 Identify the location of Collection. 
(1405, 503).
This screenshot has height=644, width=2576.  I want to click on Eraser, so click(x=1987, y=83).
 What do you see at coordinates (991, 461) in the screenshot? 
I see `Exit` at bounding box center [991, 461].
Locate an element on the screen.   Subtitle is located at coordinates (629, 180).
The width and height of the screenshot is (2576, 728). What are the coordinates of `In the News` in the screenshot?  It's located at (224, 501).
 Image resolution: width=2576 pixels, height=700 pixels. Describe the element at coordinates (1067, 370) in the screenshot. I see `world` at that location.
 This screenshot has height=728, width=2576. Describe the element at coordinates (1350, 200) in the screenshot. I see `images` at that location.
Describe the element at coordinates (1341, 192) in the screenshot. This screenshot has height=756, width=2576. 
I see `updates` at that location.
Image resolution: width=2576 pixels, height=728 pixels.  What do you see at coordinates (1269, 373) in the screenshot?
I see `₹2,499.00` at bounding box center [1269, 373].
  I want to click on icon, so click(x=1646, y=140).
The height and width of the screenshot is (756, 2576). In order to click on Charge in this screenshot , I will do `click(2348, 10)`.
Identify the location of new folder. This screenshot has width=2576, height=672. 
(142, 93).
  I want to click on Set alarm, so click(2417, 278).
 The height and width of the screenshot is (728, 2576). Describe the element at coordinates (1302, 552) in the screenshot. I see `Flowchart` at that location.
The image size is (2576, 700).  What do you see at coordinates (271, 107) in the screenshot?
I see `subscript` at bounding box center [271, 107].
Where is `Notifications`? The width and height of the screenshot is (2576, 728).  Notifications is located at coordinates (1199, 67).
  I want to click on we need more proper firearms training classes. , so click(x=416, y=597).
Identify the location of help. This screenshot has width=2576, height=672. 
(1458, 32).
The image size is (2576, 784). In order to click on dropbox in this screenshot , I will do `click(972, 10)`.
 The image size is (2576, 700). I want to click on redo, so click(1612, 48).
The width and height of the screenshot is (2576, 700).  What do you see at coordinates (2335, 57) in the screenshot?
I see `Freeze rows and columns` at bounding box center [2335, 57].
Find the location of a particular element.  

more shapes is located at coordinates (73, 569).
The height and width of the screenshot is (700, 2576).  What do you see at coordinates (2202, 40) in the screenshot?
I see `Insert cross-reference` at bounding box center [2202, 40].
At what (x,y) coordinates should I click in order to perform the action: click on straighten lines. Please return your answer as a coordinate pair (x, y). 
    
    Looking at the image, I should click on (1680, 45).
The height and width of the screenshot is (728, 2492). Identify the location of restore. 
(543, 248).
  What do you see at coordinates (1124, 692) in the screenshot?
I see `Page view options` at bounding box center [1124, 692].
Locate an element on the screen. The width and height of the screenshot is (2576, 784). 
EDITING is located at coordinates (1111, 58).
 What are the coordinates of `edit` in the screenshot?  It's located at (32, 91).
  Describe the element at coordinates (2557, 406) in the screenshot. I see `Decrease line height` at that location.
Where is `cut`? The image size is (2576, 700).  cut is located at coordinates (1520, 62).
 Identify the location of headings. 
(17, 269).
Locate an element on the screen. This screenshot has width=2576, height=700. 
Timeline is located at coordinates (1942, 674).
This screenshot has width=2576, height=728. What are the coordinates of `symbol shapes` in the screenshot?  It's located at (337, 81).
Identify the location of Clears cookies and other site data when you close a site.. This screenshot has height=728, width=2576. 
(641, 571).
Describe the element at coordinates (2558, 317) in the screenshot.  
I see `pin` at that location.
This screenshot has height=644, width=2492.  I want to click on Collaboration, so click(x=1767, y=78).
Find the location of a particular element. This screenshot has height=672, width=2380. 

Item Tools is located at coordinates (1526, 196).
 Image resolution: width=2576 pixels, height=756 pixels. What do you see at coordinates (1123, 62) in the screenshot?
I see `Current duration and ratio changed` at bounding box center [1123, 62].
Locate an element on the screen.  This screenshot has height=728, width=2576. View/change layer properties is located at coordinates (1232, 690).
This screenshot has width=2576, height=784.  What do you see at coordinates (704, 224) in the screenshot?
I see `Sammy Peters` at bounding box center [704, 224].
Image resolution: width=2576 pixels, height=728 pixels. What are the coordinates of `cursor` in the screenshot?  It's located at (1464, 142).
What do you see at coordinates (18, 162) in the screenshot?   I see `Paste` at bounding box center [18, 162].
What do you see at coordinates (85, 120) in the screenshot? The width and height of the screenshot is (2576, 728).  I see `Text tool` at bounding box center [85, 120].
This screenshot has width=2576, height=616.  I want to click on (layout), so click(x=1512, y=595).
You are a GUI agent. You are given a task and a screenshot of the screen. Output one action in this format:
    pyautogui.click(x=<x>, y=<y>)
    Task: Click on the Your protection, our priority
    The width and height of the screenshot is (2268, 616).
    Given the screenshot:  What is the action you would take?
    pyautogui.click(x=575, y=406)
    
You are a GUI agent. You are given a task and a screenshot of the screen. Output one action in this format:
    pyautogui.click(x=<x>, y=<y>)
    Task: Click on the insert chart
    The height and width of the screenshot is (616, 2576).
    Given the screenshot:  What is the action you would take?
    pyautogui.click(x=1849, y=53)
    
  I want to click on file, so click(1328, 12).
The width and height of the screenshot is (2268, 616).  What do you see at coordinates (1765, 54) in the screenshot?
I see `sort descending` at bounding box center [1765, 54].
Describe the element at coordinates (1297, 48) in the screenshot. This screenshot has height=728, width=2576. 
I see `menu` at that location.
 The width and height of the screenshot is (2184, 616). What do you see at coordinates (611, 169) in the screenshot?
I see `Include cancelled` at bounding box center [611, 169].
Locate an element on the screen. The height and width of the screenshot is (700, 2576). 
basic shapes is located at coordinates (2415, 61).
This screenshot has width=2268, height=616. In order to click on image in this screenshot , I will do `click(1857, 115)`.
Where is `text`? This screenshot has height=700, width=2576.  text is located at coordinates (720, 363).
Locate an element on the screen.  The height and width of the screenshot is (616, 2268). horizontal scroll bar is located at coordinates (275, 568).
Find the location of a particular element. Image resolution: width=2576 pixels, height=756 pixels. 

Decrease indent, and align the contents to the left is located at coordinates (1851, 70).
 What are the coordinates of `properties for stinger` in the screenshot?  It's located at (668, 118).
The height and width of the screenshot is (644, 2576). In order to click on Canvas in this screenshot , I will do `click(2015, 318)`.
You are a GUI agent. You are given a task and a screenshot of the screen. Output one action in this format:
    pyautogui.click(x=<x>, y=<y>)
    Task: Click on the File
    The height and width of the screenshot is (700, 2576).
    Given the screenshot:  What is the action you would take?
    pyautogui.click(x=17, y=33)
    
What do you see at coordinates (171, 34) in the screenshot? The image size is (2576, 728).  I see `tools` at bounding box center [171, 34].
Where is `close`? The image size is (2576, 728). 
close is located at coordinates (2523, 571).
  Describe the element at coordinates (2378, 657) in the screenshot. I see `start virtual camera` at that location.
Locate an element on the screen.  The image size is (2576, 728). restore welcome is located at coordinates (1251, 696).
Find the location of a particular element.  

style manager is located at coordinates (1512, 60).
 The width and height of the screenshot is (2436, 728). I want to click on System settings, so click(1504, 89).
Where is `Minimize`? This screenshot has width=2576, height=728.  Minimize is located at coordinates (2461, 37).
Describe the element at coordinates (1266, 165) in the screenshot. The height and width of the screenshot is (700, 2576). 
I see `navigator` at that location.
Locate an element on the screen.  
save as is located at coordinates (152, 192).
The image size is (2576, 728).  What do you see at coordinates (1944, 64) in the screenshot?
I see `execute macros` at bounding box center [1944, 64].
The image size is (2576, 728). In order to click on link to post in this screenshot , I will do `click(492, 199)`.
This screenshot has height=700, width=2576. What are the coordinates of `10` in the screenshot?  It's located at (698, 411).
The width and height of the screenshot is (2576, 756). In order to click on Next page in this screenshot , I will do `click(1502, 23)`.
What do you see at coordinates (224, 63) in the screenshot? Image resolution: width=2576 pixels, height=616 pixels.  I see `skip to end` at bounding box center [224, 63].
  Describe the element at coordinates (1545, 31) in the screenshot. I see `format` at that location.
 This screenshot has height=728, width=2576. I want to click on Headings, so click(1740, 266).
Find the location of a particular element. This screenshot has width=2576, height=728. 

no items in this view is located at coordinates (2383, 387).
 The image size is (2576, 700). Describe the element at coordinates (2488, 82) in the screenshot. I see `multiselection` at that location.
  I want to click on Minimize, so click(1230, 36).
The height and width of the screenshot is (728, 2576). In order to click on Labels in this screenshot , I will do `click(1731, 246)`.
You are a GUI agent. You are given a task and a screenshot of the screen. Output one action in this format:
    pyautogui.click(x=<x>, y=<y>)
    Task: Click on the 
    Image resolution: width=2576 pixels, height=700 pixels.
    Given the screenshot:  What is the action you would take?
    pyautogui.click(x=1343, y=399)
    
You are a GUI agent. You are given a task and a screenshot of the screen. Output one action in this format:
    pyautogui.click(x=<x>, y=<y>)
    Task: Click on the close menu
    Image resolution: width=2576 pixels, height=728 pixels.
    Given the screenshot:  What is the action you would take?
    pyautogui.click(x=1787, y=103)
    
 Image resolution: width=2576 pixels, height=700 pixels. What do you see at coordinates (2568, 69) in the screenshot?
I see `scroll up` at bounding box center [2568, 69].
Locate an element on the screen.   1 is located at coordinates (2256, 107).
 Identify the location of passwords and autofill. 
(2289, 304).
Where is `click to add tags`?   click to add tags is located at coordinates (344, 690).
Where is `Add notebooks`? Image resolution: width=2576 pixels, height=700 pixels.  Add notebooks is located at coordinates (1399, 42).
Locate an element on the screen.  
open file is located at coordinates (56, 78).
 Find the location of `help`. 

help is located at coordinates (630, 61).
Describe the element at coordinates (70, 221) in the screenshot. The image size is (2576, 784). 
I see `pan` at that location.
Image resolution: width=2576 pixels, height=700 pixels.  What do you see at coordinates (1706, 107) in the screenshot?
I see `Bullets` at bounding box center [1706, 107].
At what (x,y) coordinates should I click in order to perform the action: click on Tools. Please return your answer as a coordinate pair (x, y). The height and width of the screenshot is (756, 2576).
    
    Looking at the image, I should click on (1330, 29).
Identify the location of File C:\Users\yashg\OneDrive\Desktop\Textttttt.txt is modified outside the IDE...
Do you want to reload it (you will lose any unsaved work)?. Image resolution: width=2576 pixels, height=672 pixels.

**WHAT IS EXPECTED**
Retype the part of the records that opens with the line containing "What do you see at coordinates (991, 461)" and closes with the line containing "coordinates (1199, 67).", both of those lines included.

**FINISHED EXERCISE**
 What do you see at coordinates (991, 461) in the screenshot? 
I see `Exit` at bounding box center [991, 461].
Locate an element on the screen.   Subtitle is located at coordinates (629, 180).
The width and height of the screenshot is (2576, 728). What are the coordinates of `In the News` in the screenshot?  It's located at (224, 501).
 Image resolution: width=2576 pixels, height=700 pixels. Describe the element at coordinates (1067, 370) in the screenshot. I see `world` at that location.
 This screenshot has height=728, width=2576. Describe the element at coordinates (1350, 200) in the screenshot. I see `images` at that location.
Describe the element at coordinates (1341, 192) in the screenshot. This screenshot has height=756, width=2576. 
I see `updates` at that location.
Image resolution: width=2576 pixels, height=728 pixels.  What do you see at coordinates (1269, 373) in the screenshot?
I see `₹2,499.00` at bounding box center [1269, 373].
  I want to click on icon, so click(x=1646, y=140).
The height and width of the screenshot is (756, 2576). In order to click on Charge in this screenshot , I will do `click(2348, 10)`.
Identify the location of new folder. This screenshot has width=2576, height=672. 
(142, 93).
  I want to click on Set alarm, so click(2417, 278).
 The height and width of the screenshot is (728, 2576). Describe the element at coordinates (1302, 552) in the screenshot. I see `Flowchart` at that location.
The image size is (2576, 700).  What do you see at coordinates (271, 107) in the screenshot?
I see `subscript` at bounding box center [271, 107].
Where is `Notifications`? The width and height of the screenshot is (2576, 728).  Notifications is located at coordinates (1199, 67).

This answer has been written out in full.